L’homme avisé a les yeux fixés sur la sagesse, mais les regards de l’insensé se portent au bout du monde (Proverbes 17.24).

Matthieu (6.33) rapporte que Jésus a dit que l’homme qui a du discernement spirituel fait du royaume de Dieu et de sa justice, sa préoccupation première. Par contre les insensés n’ont d’intérêt que pour ce qui concerne ce bas monde, comme l’argent, les distractions et les vacances.

Verset 27

Je continue.

L’homme prudent limite ses paroles, et celui qui garde son sang-froid est intelligent (Proverbes 17.27).

Littéralement : « celui qui garde son esprit froid a du discernement ». Pour utiliser un terme à la mode, il reste « cool » en toute circonstance, tandis que celui qui a l’esprit surchauffé perd les pédales. Bien des proverbes adressent ce thème de la maîtrise de soi (Proverbes 14.17, 29 ; 16.32 ; 25.28 ; 29.11).

Verset 28

Je finis de lire le chapitre 17.

Le sot lui-même passe pour sage s’il sait se taire ; qui tient sa bouche close est intelligent (Proverbes 17.28).

On a déjà vu l’inverse de ce proverbe qui dit :

Celui qui parle beaucoup ne saurait éviter de pécher, mais l’homme avisé met un frein à ses lèvres (Proverbes 10.19).

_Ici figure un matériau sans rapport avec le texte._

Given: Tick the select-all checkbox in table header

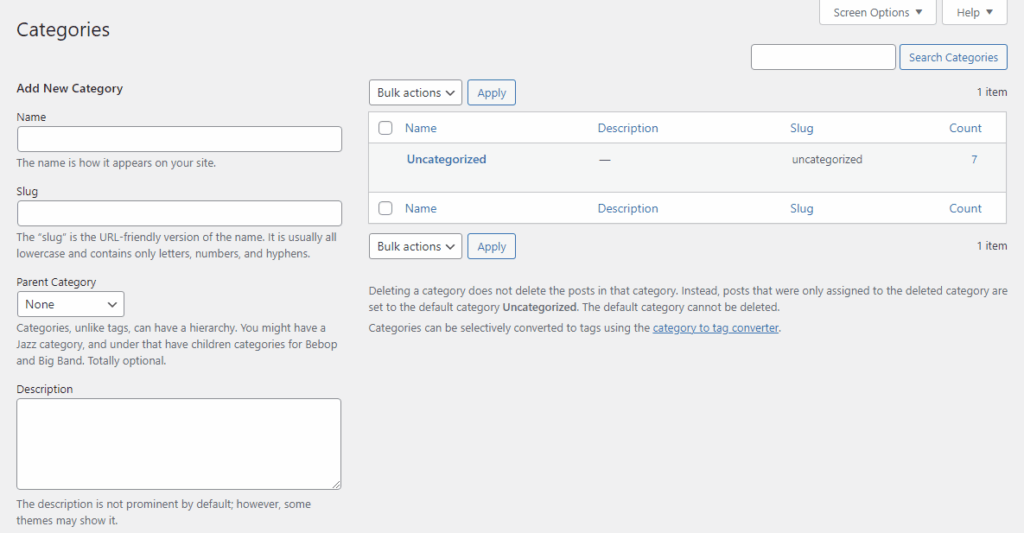Looking at the screenshot, I should click(x=386, y=128).
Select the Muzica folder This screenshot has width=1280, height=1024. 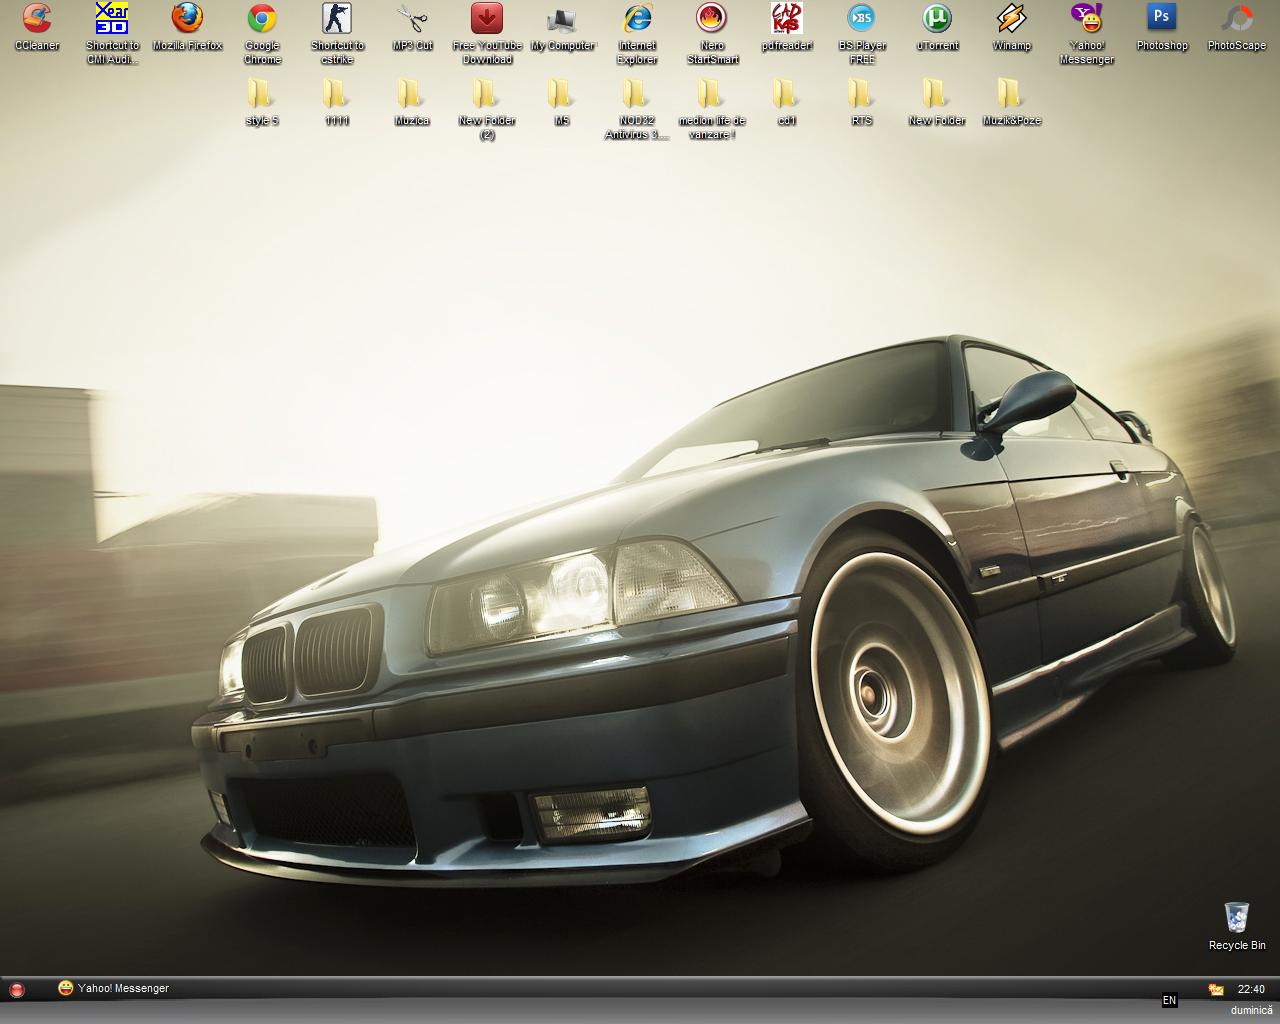(x=411, y=95)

Ça paraît logique, mais ça ne marche pas toujours. Un paysan de Vendée avait un jeune fils qui était simple d’esprit. Un jour, tous deux partent au marché pour vendre des pommes. Avant d’aller faire quelques emplettes, le père dit : « Fiston, ne parle à personne, sinon on saura tout de suite que tu es niais. » C’est alors qu’un homme s’approche de la carriole et demande : « Combien les pommes ? » Pas de réponse. L’homme répète sa question trois fois, mais le fils le regarde sans piper mot. Finalement, l’homme lui dit : « Mais qu’est-ce que tu as, tu es stupide ou quoi ? », puis il s’en va. Quand le père revient, il demande à l’enfant : « Alors comment ça s’est passé ? » « Eh bien je suis resté bouche cousue comme tu m’avais dit, mais on a quand même découvert que j’étais bête. » Mis à part cette anecdote, le sage sait tenir tout son corps en bride, son comportement et surtout sa langue. À ses consolateurs de malheur, le pauvre Job a dit : « Que n’avez-vous gardé le silence ? Vous auriez passé pour avoir de la sagesse (Job 13.5) ».

6 siècles après le règne de Salomon, un philosophe grec (Théophraste, 372-287 av. J-C) a exprimé cette même idée. Lors d’un festin, il a dit à un homme qui s’était emmuré dans un profond silence : « Si vous êtes savant, vous ne vous conduisez pas avec sagesse, mais si vous ne l’êtes pas, vous agissez prudemment. » « Motus et bouche cousue », avec un grand sourire est la première ligne de défense contre sa propre stupidité.